Pero, ¿fue hermoso? ¿Fue hermoso como José, el hijo amado de su padre, con su “túnica de diversos colores”? ¿O como Saúl, que “de hombros arriba sobrepasaba a cualquiera”? ¿O como David, “rubio, hermoso de ojos, y de buen parecer”? ¿O como Salomón, cuya inteligencia daba un atractivo especial a toda su persona? ¿O como Absalón, sin par entre los hijos de David, “alabado por su hermosura”, que “desde la planta de su pie hasta su coronilla no tenía defecto”?

Pudo ser como cualquiera de ellos, o más aun, como la suma de ellos, pero no lo fue. Fue, más bien, “como (una) raíz de tierra seca”. “No había en él belleza ni majestad alguna; su aspecto no era atractivo y nada en su apariencia lo hacía deseable” (Is. 53:2, NVI). El Verbo eterno que estaba escondido en él no habría de revelarse con una belleza para los ojos, ni con una pompa externa. ¿Podría haber aceptado él –que gustaba de esconderse de las turbas y de rehuir su vano aplauso– provocar entre las gentes un encandilamiento por la belleza de sus facciones, o por su porte?

¡Impensable! Aun más. En los momentos de mayor dolor, su apariencia sufrió aún más deterioro.

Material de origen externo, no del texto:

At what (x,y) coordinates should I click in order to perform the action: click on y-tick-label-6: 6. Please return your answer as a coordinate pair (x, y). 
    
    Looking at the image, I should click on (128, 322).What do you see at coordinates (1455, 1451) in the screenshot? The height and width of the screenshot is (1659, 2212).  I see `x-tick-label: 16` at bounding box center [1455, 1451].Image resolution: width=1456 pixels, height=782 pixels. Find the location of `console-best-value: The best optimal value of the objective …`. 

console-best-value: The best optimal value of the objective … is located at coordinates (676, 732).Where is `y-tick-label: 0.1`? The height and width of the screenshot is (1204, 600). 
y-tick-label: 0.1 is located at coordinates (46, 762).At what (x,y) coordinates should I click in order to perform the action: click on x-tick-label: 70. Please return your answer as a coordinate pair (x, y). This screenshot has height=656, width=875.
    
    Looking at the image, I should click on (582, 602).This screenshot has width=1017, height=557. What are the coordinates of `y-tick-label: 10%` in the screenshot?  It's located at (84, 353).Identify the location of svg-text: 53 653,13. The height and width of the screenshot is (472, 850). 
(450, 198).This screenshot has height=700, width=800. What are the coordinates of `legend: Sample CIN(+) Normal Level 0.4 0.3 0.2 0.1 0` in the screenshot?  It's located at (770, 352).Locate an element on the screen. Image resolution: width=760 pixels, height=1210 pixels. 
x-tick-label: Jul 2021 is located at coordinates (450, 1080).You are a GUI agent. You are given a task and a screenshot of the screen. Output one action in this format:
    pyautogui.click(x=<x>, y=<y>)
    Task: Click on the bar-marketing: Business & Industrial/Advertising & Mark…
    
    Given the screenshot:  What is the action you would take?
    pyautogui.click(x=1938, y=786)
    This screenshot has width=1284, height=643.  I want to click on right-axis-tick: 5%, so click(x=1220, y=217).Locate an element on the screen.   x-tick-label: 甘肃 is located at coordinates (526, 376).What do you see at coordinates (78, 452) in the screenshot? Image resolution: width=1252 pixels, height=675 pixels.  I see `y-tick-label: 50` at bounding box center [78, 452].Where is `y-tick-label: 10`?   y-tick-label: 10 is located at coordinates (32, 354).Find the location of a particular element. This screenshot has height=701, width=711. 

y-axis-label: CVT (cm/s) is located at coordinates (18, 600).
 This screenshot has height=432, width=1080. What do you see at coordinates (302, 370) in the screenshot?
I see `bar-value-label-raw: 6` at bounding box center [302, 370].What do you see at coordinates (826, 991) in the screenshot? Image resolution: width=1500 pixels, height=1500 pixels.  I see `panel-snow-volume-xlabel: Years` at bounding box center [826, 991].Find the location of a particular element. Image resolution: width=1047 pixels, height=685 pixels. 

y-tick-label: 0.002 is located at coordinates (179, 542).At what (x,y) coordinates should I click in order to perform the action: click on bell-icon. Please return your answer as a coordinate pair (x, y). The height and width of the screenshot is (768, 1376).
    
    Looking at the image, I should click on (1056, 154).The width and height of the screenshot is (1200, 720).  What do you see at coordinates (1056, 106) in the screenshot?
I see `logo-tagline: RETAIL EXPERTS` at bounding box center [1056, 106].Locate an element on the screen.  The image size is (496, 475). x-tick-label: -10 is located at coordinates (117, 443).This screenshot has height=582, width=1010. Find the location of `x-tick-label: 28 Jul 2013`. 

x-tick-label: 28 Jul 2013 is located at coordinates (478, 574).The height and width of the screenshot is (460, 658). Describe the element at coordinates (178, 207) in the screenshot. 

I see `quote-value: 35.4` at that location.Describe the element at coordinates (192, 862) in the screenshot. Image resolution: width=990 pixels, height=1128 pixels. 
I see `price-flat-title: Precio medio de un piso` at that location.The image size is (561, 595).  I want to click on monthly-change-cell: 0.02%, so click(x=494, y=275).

El profeta, viéndolo anticipadamente, decía: “Tenía desfigurado su semblante; ¡nada de humano tenía su aspecto!” (Is. 52:14, NVI). ¡El que se había despojado de su gloria como Dios, parecía menos que un hombre!

¿Podría haber tenido el rostro hermoso de un ángel Aquél que cargaba sobre sí el pecado de todos? ¿Podría haber lucido una sonrisa amplia y despreocupada el que conocía las mayores honduras de nuestra depravación, y tenía por encargo librarnos de ellas, asumiéndolas, y purgándolas en la cruz? ¡Oh, su belleza debe ser medida por otros cánones y no por aquellos a que está acostumbrada la vanidad humana!